Cross-Linking of Poly(arylenebutadiynylene)s and Its Effect on Charge Carrier Mobilities in Thin-Film Transistors

Thermal or photochemical 1,4-coupling reactions of butadiyne units can be employed to cross-link polymers. Poly­(arylenebutadiynylene)­s are solution-processable organic semiconducting polymers which are used in organic electronic devices. However, effects of the topochemical cross-linking reactions of the main chain backbone on the electronic device performances have not been reported before. Intermolecular π–π stacking of the main chain backbones was expected to assist the alignment of the butadiyne units, and this would omit the necessity of introducing conventional aligning groups such as hydrogen-bonding amide units. Two different poly­(arylenebutadiynylene)­s, namely, crystalline poly­(thieno­[3,2-b]­thiophen-2,5-diylbutadiynelene) (pDETT) and rather amorphous poly­(thiophen-2,5-diylbutadiynelene) (pDET), were prepared, and their topochemical cross-linking was comprehensively studied.

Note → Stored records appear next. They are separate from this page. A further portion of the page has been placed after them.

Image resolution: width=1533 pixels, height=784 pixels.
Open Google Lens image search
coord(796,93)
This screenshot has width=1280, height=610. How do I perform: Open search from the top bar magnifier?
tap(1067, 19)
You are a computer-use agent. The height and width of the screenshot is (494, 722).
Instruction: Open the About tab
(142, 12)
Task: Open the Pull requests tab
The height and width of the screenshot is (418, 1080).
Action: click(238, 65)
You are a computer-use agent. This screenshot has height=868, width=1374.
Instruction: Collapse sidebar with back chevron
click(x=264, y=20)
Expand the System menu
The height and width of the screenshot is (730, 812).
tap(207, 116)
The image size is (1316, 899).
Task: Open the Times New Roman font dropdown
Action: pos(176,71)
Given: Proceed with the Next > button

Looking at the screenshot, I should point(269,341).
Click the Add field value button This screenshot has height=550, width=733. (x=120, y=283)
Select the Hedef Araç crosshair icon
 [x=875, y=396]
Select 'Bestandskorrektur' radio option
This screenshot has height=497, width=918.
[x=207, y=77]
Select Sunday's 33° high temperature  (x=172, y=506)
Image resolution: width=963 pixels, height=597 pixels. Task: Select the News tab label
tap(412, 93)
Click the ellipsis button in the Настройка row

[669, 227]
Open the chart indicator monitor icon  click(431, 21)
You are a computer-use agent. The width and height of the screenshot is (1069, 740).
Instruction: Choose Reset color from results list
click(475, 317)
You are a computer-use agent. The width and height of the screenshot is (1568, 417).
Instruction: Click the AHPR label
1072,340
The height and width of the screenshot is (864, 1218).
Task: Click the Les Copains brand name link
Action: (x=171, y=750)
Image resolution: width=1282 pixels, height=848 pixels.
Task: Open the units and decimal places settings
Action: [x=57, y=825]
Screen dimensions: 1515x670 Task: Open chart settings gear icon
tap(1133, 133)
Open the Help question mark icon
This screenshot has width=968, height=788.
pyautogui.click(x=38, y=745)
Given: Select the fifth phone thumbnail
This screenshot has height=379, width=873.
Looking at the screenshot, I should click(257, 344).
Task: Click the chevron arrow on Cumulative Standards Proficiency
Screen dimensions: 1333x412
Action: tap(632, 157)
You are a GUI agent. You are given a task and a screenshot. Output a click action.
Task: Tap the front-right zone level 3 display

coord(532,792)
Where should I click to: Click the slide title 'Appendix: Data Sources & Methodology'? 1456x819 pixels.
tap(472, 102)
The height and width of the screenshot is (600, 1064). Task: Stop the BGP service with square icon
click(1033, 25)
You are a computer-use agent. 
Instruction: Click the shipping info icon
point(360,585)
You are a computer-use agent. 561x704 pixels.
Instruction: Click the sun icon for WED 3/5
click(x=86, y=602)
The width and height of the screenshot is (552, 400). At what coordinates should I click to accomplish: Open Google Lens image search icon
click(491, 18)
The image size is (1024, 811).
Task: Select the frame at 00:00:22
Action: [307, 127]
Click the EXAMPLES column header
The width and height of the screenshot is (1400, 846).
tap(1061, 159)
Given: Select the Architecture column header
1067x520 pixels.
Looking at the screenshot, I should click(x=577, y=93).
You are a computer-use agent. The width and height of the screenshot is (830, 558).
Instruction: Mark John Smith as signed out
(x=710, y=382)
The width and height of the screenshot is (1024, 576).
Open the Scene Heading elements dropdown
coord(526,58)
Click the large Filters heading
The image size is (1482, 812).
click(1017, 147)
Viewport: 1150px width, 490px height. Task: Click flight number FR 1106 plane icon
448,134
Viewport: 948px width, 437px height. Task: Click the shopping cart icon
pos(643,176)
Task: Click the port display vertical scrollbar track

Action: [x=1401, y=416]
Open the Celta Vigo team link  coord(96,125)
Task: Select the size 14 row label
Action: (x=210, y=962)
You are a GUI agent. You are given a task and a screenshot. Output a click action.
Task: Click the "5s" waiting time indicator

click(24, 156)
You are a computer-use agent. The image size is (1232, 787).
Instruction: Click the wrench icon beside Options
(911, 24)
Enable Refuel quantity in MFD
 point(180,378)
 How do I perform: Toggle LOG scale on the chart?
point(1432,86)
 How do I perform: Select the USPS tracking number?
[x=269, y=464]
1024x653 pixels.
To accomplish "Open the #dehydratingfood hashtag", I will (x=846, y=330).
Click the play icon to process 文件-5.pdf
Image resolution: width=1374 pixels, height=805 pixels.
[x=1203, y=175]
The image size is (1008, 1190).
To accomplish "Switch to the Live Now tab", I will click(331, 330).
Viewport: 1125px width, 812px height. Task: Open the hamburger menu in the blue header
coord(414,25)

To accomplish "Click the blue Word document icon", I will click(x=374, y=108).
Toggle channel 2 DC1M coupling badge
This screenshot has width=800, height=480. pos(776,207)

Grazing-incident wide-angle X-ray scattering (GIWAXS) measurements and density functional theory calculations of pDETT demonstrated the required butadiyne alignment suitable for the thermal topochemical reaction. As the newly formed covalent bonds were almost perpendicular to the polymer backbone plane, the resulting twist of the polymer backbone disrupted the extent of π-conjugation, which should have negatively affected the charge transport properties. However, the very tight molecular packings of pDETT inhibited the formation of excess cross-links. Consequently, the partially cross-linked pDETT film showed an improved charge carrier mobility in organic field-effect transistors as compared to the precursor polymer film. On the other hand, amorphous pDET produced cross-links at the randomly π–π stacked regions by both thermal and UV-induced topochemical reactions, and the resulting films were completely deficient of charge transport.